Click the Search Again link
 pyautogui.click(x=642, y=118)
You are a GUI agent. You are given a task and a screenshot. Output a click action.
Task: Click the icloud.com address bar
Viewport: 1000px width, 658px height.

Problem statement: Reproduce every line of the material above, requests included, with the x and y coordinates in the answers multiplied by 0.3 and rounded to whole numbers, halves rounding up. Leave every other number as it is.

Exercise response:
Click the Search Again link
 pyautogui.click(x=193, y=35)
You are a GUI agent. You are given a task and a screenshot. Output a click action.
Task: Click the icloud.com address bar
Viewport: 1000px width, 658px height.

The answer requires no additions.